What the Bet Was Really About

The argument between Dennis and Eckhardt was not really about whether trading could be taught. It was about the nature of human performance in uncertain competitive environments. Eckhardt’s position is the intuitive one: exceptional performance requires exceptional natural aptitude. The golfer who wins majors has gifts the club golfer does not. The chess grandmaster processes patterns automatically that novices must calculate consciously. The exceptional trader reads market conditions in ways that ordinary people cannot. These gifts cannot be transferred through instruction.

Dennis’s position is the counterintuitive and ultimately correct one: the exceptional performance in systematic trading comes from the rules and the discipline to follow them, not from innate pattern recognition or intuitive market feel. The rules can be written down. The rules can be taught. The discipline to follow them can be developed. The result of having the right rules and following them consistently does not require the kind of natural aptitude that exceptional athletes or chess grandmasters require.

The experiment settled the debate empirically. Twenty-three people were recruited through a classified advertisement, trained for two weeks, given funded accounts, and sent to trade. Over the course of the experiment, the group generated over $100 million in profits. Dennis was right. Eckhardt was wrong. Trading success could be taught — at least the systematic rules-based variety that Dennis practiced.

The Mark Twain comparison in the Schwager passage is apt. The 1,000,000 Bank-Note involves an ordinary person who is handed a resource they did not earn and must figure out how to use it. The Turtle experiment is similar: ordinary people were handed a trading system they did not develop and were measured on their ability to use it. Some used it well. Some did not. The divergence in outcomes among people who were given identical rules and identical capital is the finding that makes the experiment more instructive than its original result. The rules were teachable. The discipline to follow them through adverse conditions was not equally distributed.
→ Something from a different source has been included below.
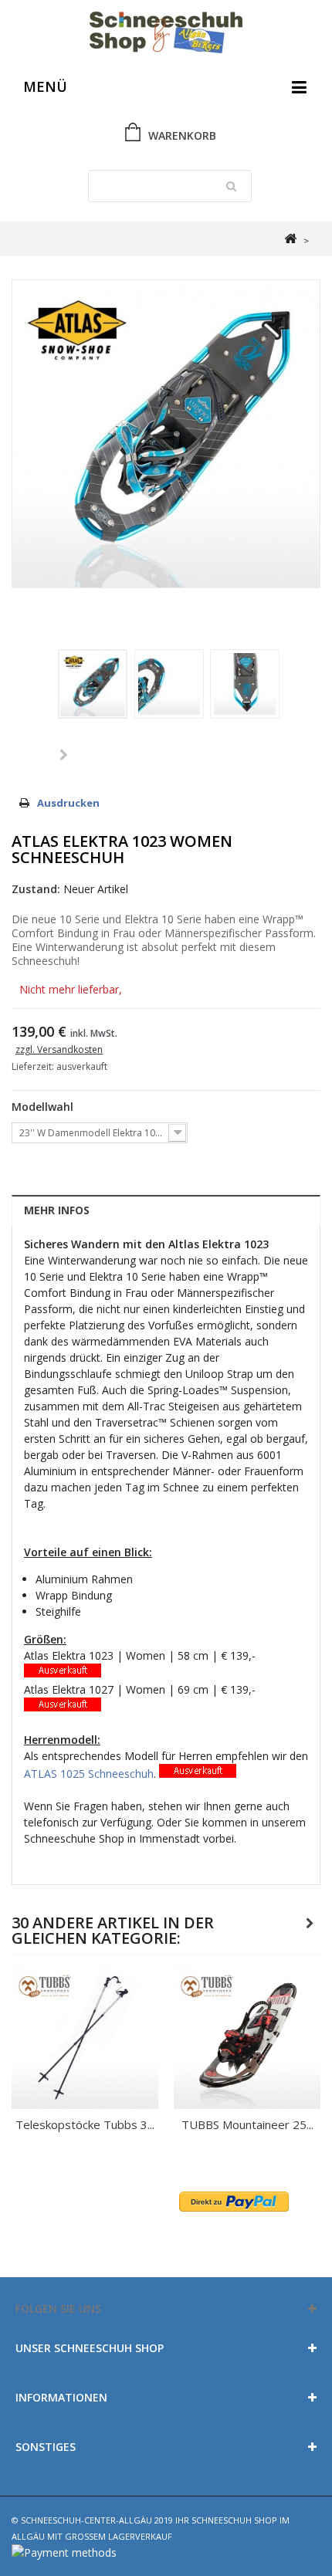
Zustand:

William Eckhardt’s own trading operation, which he founded after the experiment, has produced exceptional returns for decades using systematic approaches. His skepticism about the teachability of trading did not prevent him from building a systematic approach himself. The debate was not really about whether rules could produce returns. Both men agreed that they could. The debate was about whether the element that produced Dennis’s exceptional returns was the rules or something else Dennis possessed that could not be transferred. The experiment’s results supported Dennis’s thesis that it was the rules.

Frequently Asked Questions

What was the Dennis-Eckhardt bet about?

Whether trading success could be taught. Dennis believed that anyone could be trained to trade successfully using the right systematic rules. Eckhardt believed that Dennis’s trading success reflected a special talent that could not be replicated through instruction. They resolved the debate by recruiting 23 people, training them for two weeks in Dennis’s systematic approach, funding their accounts with Dennis’s own capital, and measuring the results. The group generated over $100 million in profits, supporting Dennis’s thesis.

Who won the Dennis-Eckhardt bet?

Dennis. The Turtle traders he trained produced exceptional returns over the course of the experiment and, in many cases, for decades afterward as independent managers. Jerry Parker, Paul Rabar, and others went on to manage billions of dollars using approaches derived from what Dennis taught. The experiment is the strongest available evidence that systematic trading excellence is teachable rather than innate.

Why did some Turtles succeed and others fail despite having the same rules?

Because the rules are necessary but not sufficient. The discipline to follow the rules through extended losing streaks, drawdowns, and periods when the system seems broken is the variable that Eckhardt’s skepticism pointed at — correctly, if incompletely. The rules were teachable. The psychological resilience to continue following them without deviation through adverse conditions was not equally distributed among the Turtles. Some had it. Some developed it. Some could not sustain it under the real-world pressure of managing large sums in volatile markets.